Questa consapevolezza mi ha spinto a diventare una volontaria della helpline della PFLAG con cui collaboro da allora. Siccome la mia unica telefonata alla helpline aveva cambiato le mie prospettive, volevo ricambiare aiutando altre persone a superare il trauma di sapere che il proprio figlio o amato fosse gay; la preziosa lezione di Paulette continua ad essere utile.
Quando ascolto la storia di un genitore e racconto la mia cerco di convincerlo a concentrarsi su come possa sentirsi suo figlio e non sui propri sentimenti. La maggior parte delle volte questo funziona, ma alcuni genitori ci impiegano più di altri.

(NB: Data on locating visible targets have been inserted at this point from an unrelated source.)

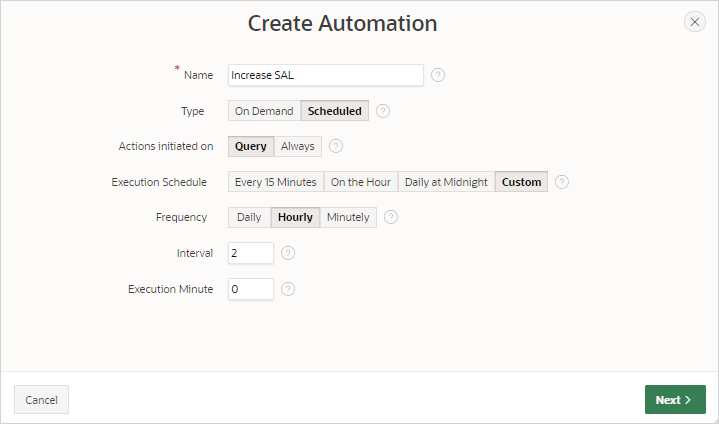This screenshot has height=424, width=719.
Task: Click into the Name text field
Action: point(326,75)
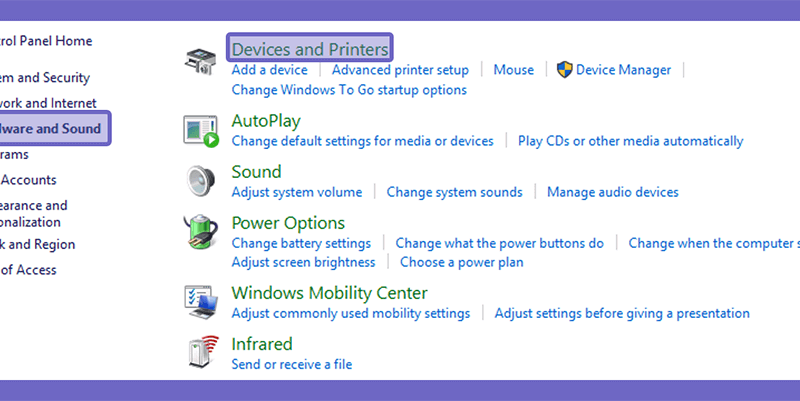Image resolution: width=800 pixels, height=401 pixels.
Task: Open Devices and Printers heading
Action: click(x=310, y=49)
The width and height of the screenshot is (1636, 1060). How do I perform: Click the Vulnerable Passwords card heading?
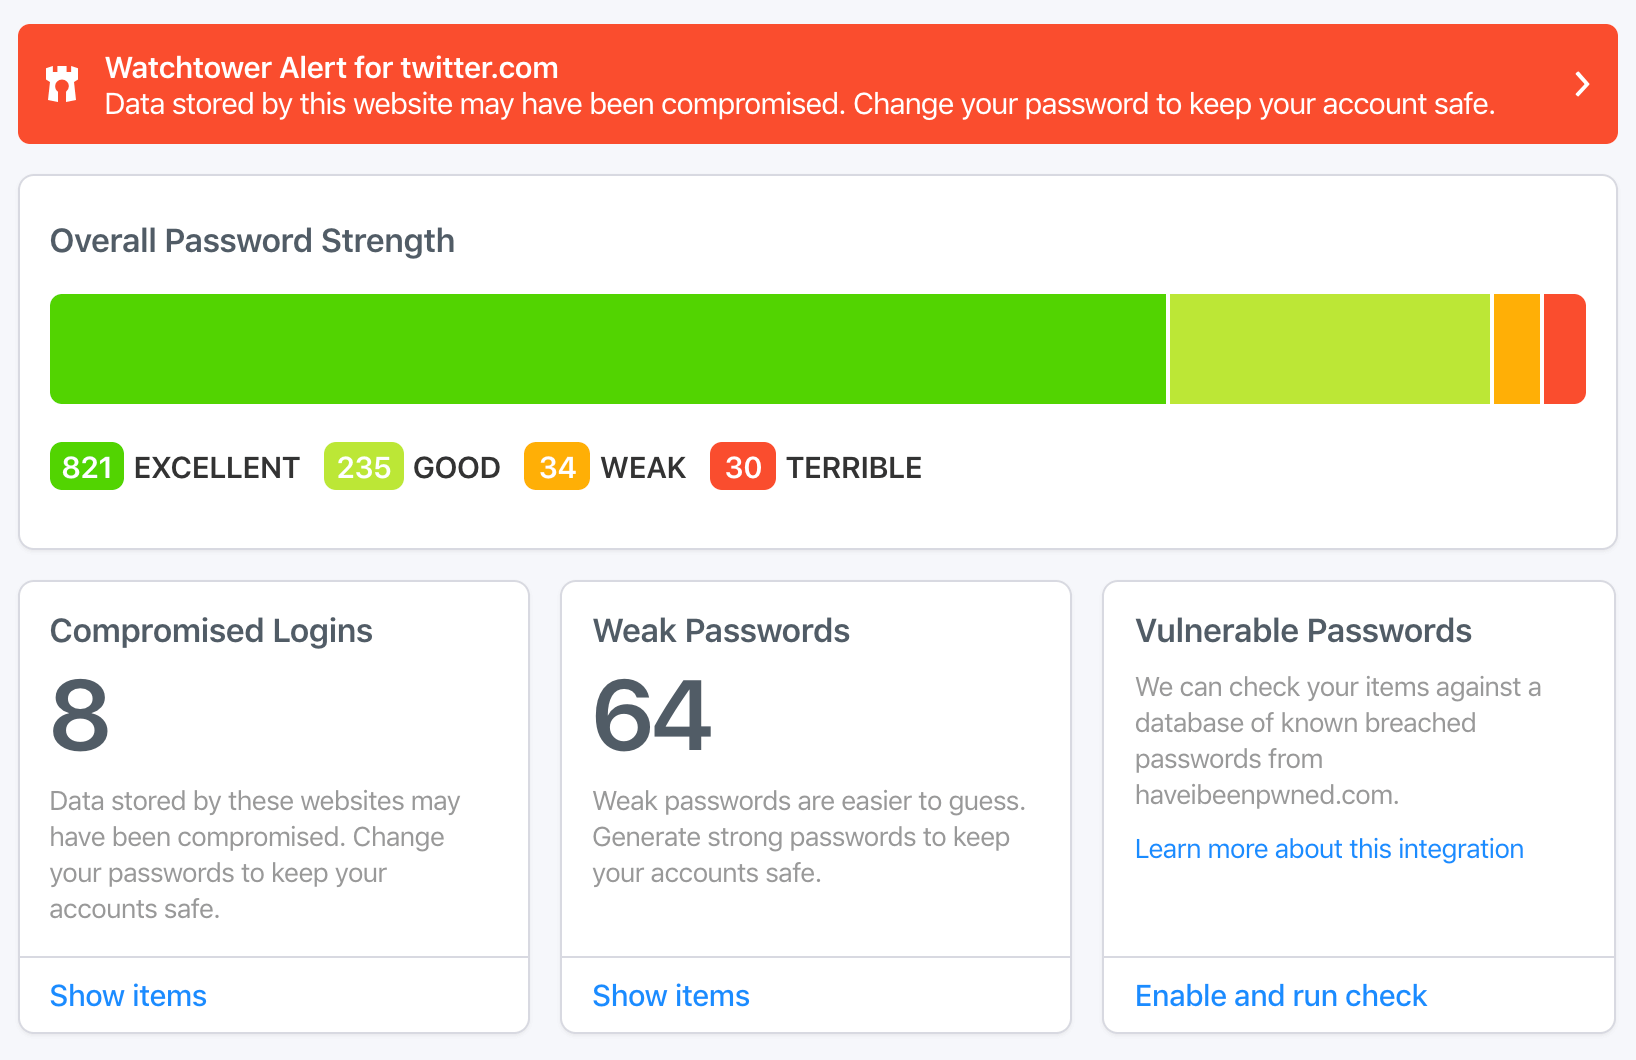tap(1303, 631)
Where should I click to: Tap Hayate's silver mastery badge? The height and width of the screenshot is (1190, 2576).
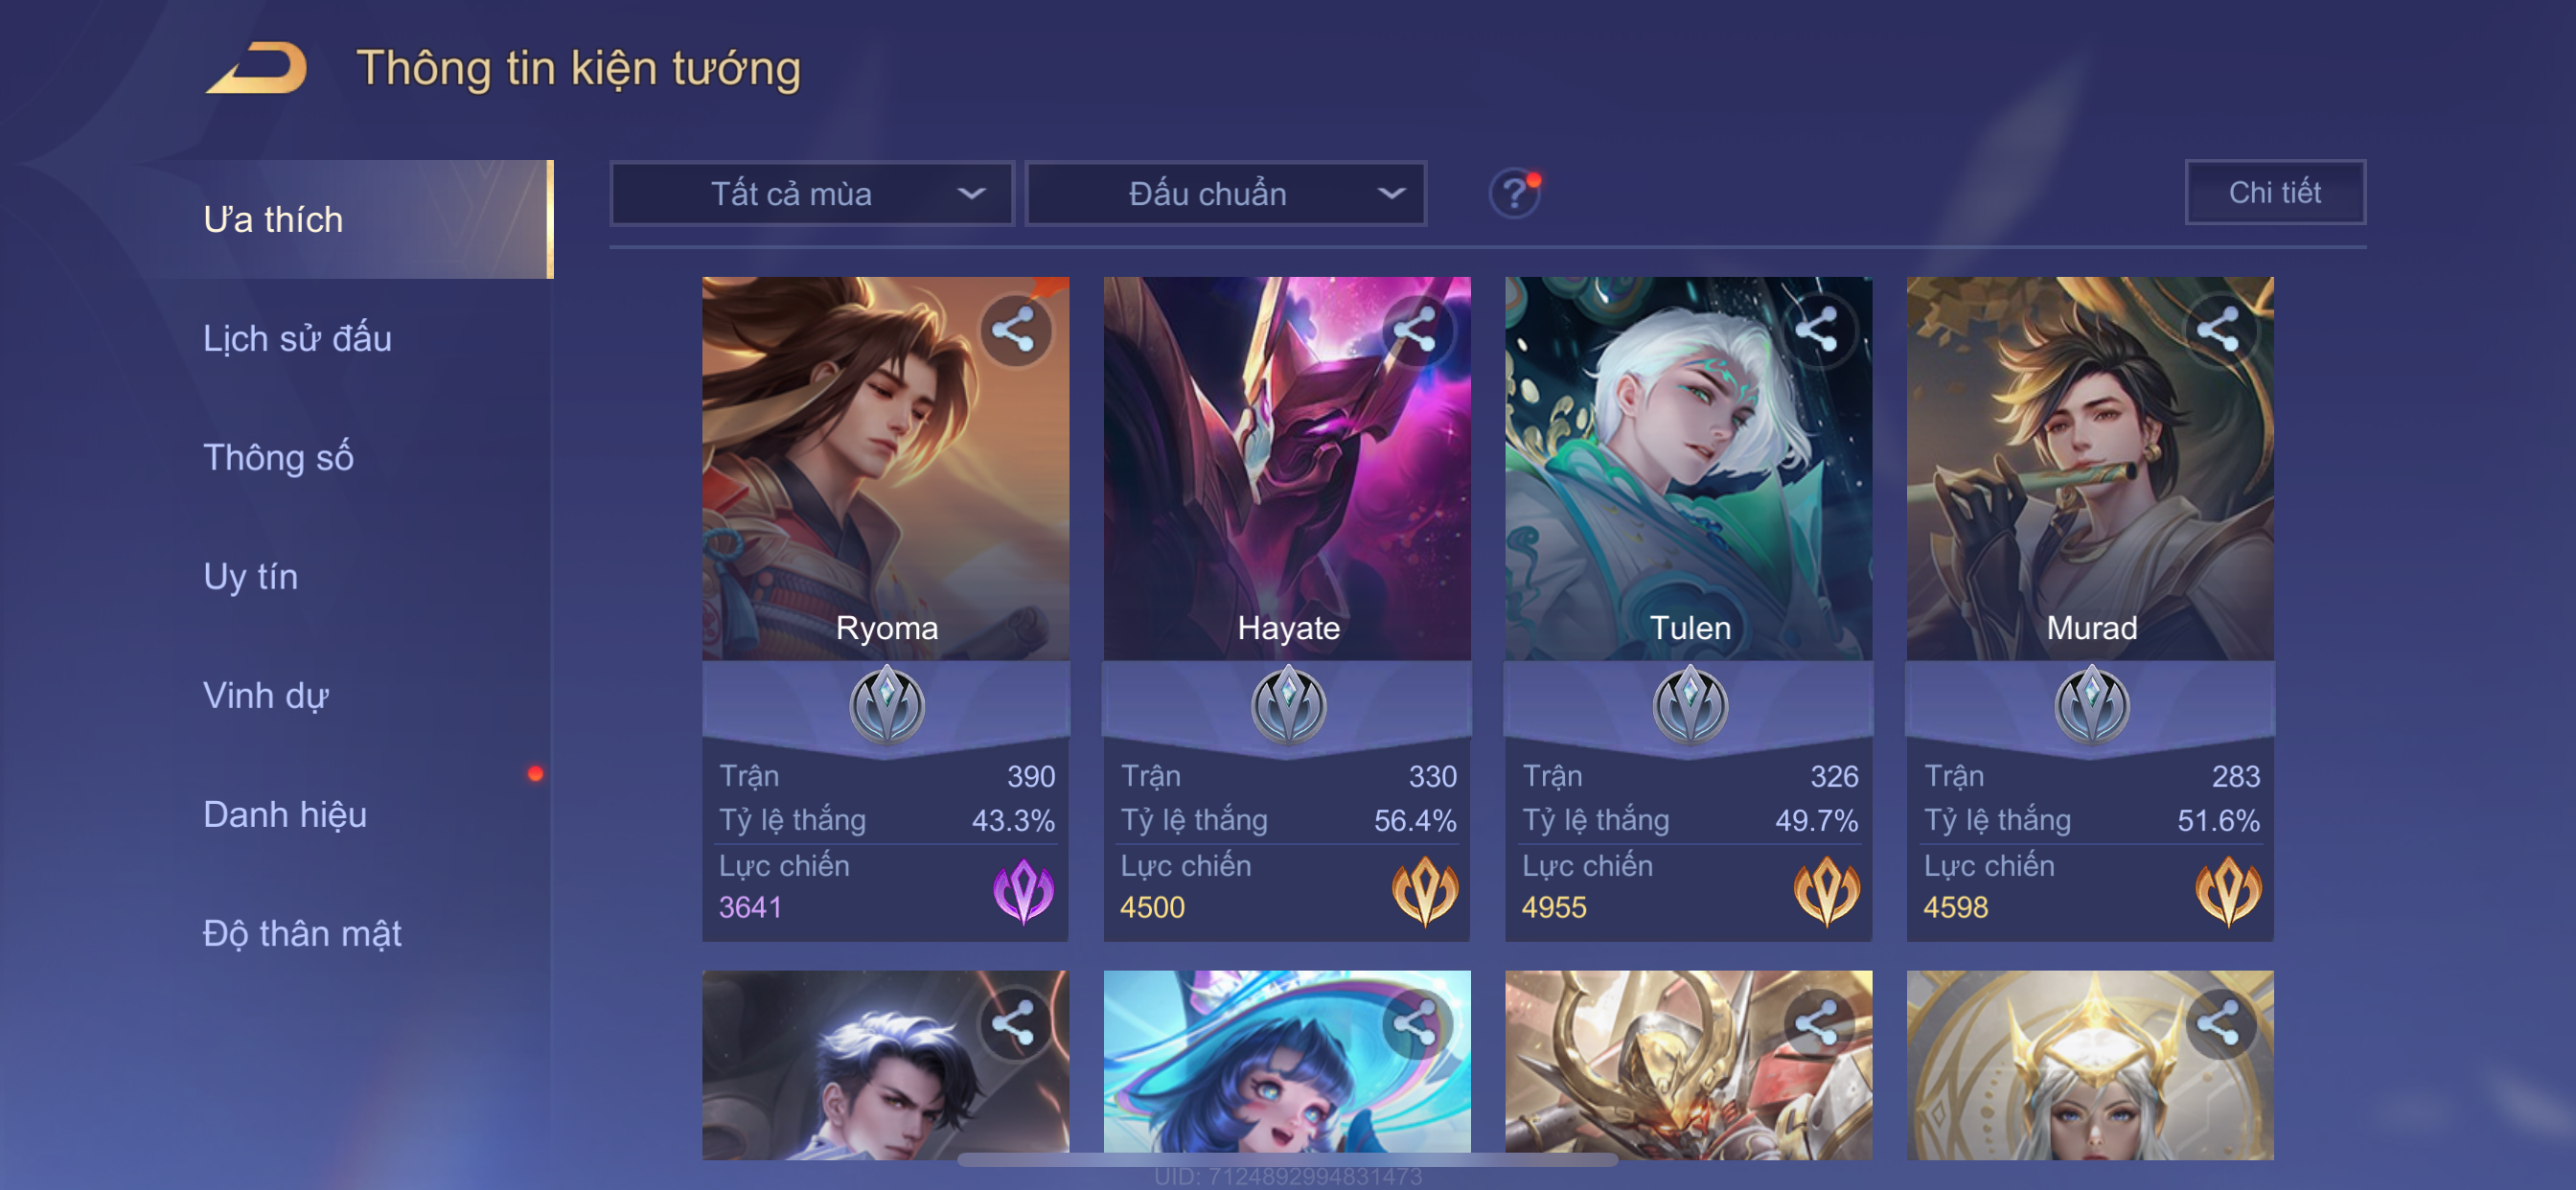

Confesso di essere impaziente con coloro che sembrano incapaci di accettare l’omosessualità dei propri figli. Il mio pensiero è: dove sta il problema? È tuo figlio!!
Sono fiera di essere un membro della famiglia della PFLAG che fa uno straordinario lavoro nel mettere e tenere insieme le famiglie come anche nel combattere la propaganda anti-gay e la disinformazione diffusa da quelli che cercano di portare avanti la loro agenda politica e religiosa.
Noi soci della PFLAG dobbiamo continuare insieme nei nostri sforzi. Come ha scritto mio figlio in un tema: “Non possiamo più metterci di consentire a coloro che non sanno di parlare e a coloro che sanno di rimanere in silenzio“.